Somehow I feel like things are not coming to a close, but people want so badly to just drive each other crazy about all this stuff in life. I wonder about if shits just all gonna go the tubes, like so many seem to think right now, not for any relegious or political or special reason. Really I don't feel a sense of doom, just a sense of grave sadness and dissappointment in people in general, and a knowing that things are not going to be getting any easier as time likely goes on, though they do not necessarily have to at least all the time be hard either. I guess what I am trying to say is, its all in your situation and perception, make the best of what you have. I've just a feeling like life is not going to be any different in general in the near future, and even if so, Nature will be Nature and we all wanna think like life in this world has a point and a storybook conclusion that we nearly all at some point sometimes argue about and try to agree on, some horrible dark thing is going to happen to wipe us all off the planet and we all debate simply on what that thing is- ...except children mainy. Children don't think about the end of the world, not while they're really children, they can't even conceive of it. I don't really know honestly know if existence is really that storybooklike as the adults feel; I feel like life is a lot more simple. if the world does/did end, it would happen in such a way we'd probably never know about it OR, we'd not have to blame something with a plan or a true cosmic identity on it. The only real culprit here I think if such a situation were actually directly intentionally CAUSED, it would be by us, and with no provocation or necessary fate pushing us to do so, therefore making the whole thing even more fundamentally absurd in doing, and hopefully less causable in that reality- not G-d, not the planets lining up, not the Mayans and not aliens or Jesus version 0.2.

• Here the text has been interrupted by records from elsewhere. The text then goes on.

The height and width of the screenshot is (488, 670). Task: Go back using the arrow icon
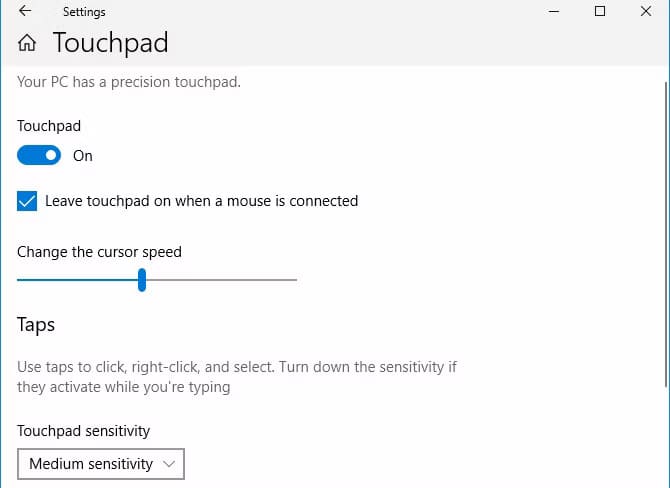click(25, 12)
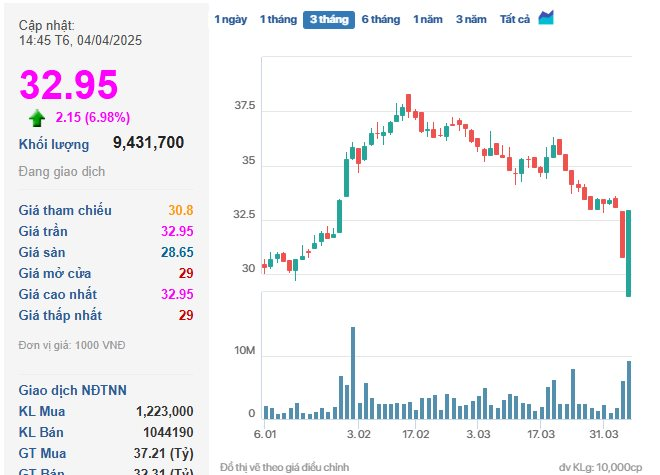
Task: Switch chart to 6 tháng
Action: [381, 19]
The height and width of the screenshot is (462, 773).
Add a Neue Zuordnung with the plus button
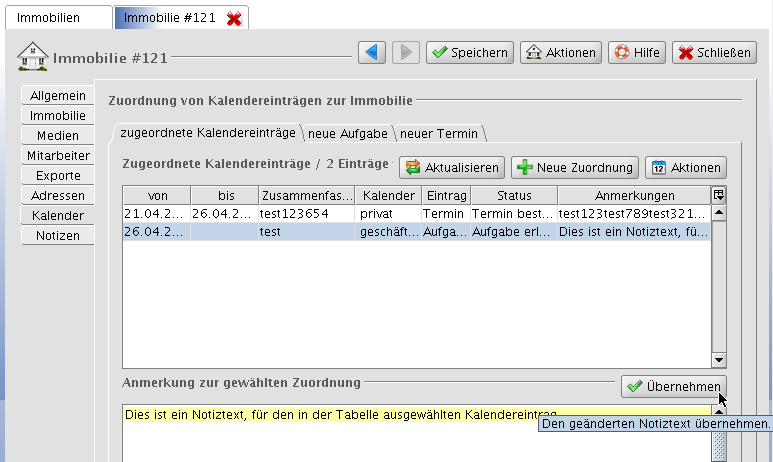[575, 168]
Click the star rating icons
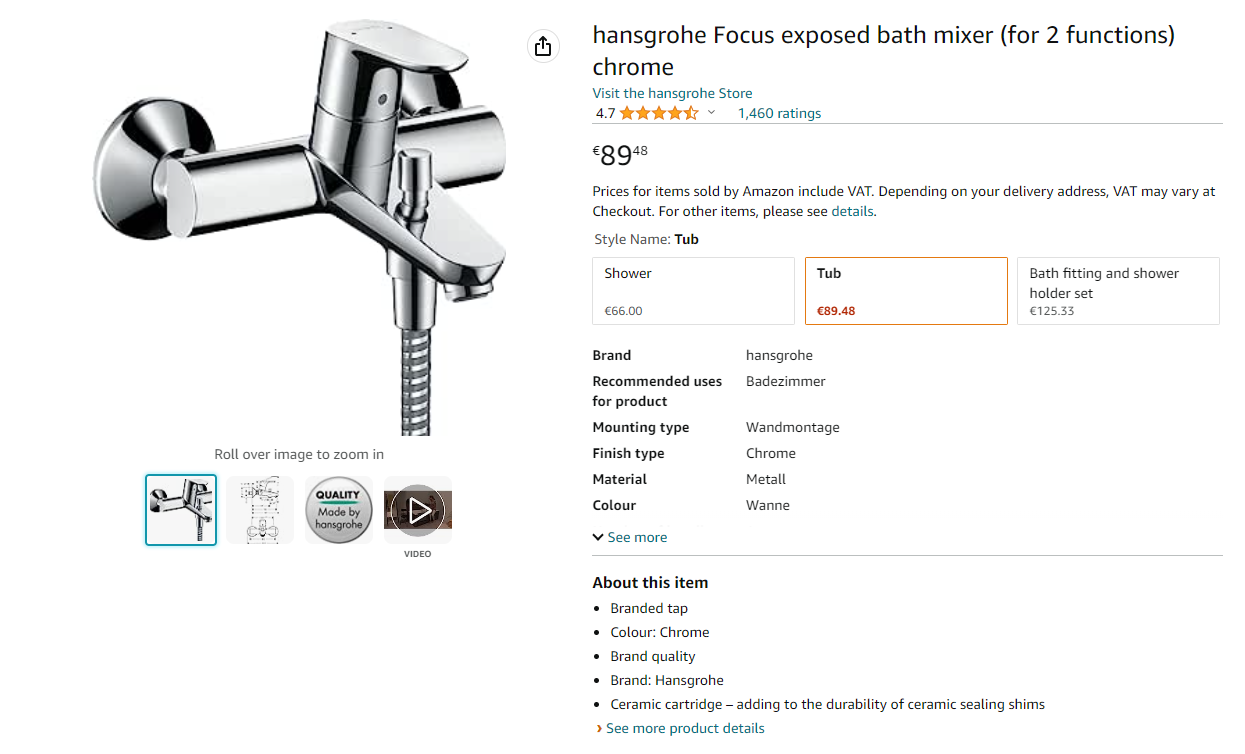Image resolution: width=1245 pixels, height=754 pixels. pyautogui.click(x=659, y=113)
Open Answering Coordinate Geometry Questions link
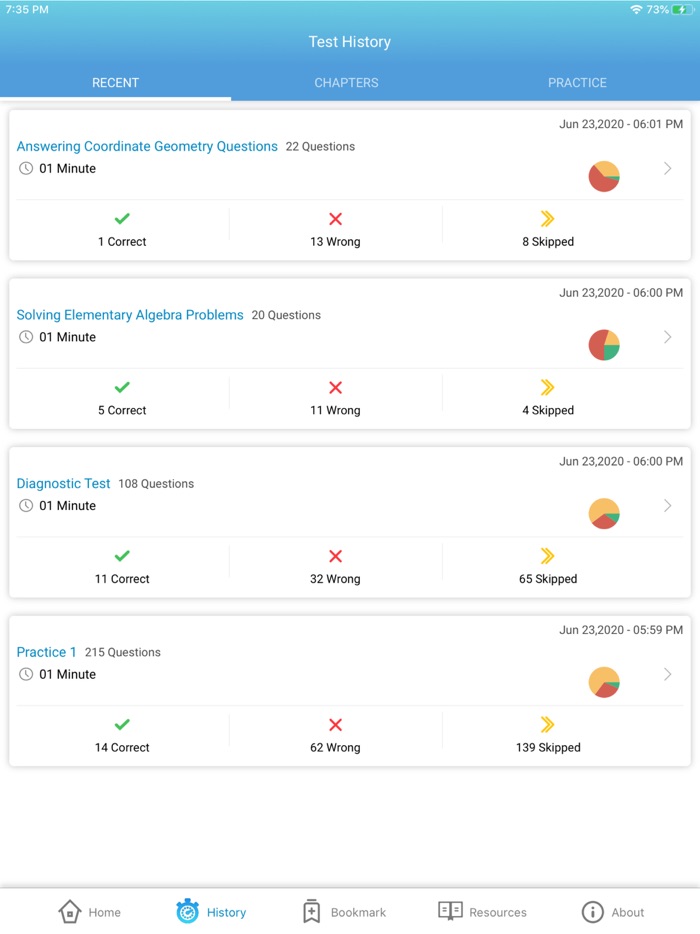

People just don't want to die, or rather, people don't want to die and think that they won't go on without a memory or that the world could possibly go on without our specific state of being upon it. People won't change and evolve or something could happen completely out of the ballpark. Who knows.
I do not know. I was not there in the city thank god, nor my loved ones or friends at the site when it happened. A surreal vision came to me of a plane exploding, what I had taken to be an idle daydream in mathclass while staring at a plane, not many moments before hearing of the actual world trade center's demise. I didn't feel any sense of any emotion at the time when it happened. I was numbed completely. I was just there. I didn't feel scared or sorrowful, mainly just....stuck. I don't really know how to explain it. My sorrow, fear, confusion increased as the day seeped in more, but more because of other people and their emotional reactions and spewed debates around me, and their anger, I didn't really feel anything but confused and I still feel to this day just a plain sad confusion on all aspects of this. I never had been to the world trade center before and i didnt know what it looked like from the inside or the area around it really. It wasn't ever an important symbol to me, to me, it was a pair of yet another cold, steel corporate buildings. Being on my grandmother's terrace, looking at the smoke cloud stained in the air above where some anonymous buildings should be, that seems almost more like a holier symbolic icon to me for the tragedy, they should put a sky cloud there on all that dumb merchandise they hocked out everywhere the next day, instead of the two towers- but what am I saying here, I really don't know.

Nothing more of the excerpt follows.